━━ Records supplied ━━

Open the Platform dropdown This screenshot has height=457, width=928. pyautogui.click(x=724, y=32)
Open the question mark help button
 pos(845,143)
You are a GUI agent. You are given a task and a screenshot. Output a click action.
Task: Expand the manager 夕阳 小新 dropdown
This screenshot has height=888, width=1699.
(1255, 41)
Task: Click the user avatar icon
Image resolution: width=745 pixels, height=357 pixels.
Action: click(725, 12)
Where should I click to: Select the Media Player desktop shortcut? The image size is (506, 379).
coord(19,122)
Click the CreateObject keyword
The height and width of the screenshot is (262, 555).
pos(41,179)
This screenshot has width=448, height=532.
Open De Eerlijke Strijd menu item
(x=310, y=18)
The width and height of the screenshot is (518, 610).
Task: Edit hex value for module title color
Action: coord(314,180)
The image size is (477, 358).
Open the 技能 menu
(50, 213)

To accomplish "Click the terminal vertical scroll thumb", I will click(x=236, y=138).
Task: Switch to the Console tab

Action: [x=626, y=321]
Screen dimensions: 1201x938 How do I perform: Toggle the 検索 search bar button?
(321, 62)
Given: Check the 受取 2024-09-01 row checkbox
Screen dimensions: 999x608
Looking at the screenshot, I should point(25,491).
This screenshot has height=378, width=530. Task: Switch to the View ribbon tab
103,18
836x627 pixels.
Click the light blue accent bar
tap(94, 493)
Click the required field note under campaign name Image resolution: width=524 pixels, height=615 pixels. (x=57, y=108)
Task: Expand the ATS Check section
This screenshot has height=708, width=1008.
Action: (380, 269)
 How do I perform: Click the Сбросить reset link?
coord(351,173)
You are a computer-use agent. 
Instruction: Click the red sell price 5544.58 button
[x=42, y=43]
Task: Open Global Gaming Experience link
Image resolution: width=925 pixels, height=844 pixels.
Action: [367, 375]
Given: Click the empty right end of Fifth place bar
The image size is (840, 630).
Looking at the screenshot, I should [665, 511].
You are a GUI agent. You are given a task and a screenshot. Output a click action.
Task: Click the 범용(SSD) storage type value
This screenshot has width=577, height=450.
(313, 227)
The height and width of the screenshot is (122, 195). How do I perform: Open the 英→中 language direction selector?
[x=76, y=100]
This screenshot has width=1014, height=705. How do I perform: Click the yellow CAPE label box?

━━━

▶ _Problem to solve_
Would you repeat the lines from the one containing "The height and width of the screenshot is (122, 195)." through the end of the data, exactly, with nothing before or after them?

▶ _Answer to the exercise_
The height and width of the screenshot is (122, 195). How do I perform: Open the 英→中 language direction selector?
[x=76, y=100]
This screenshot has width=1014, height=705. How do I perform: Click the yellow CAPE label box?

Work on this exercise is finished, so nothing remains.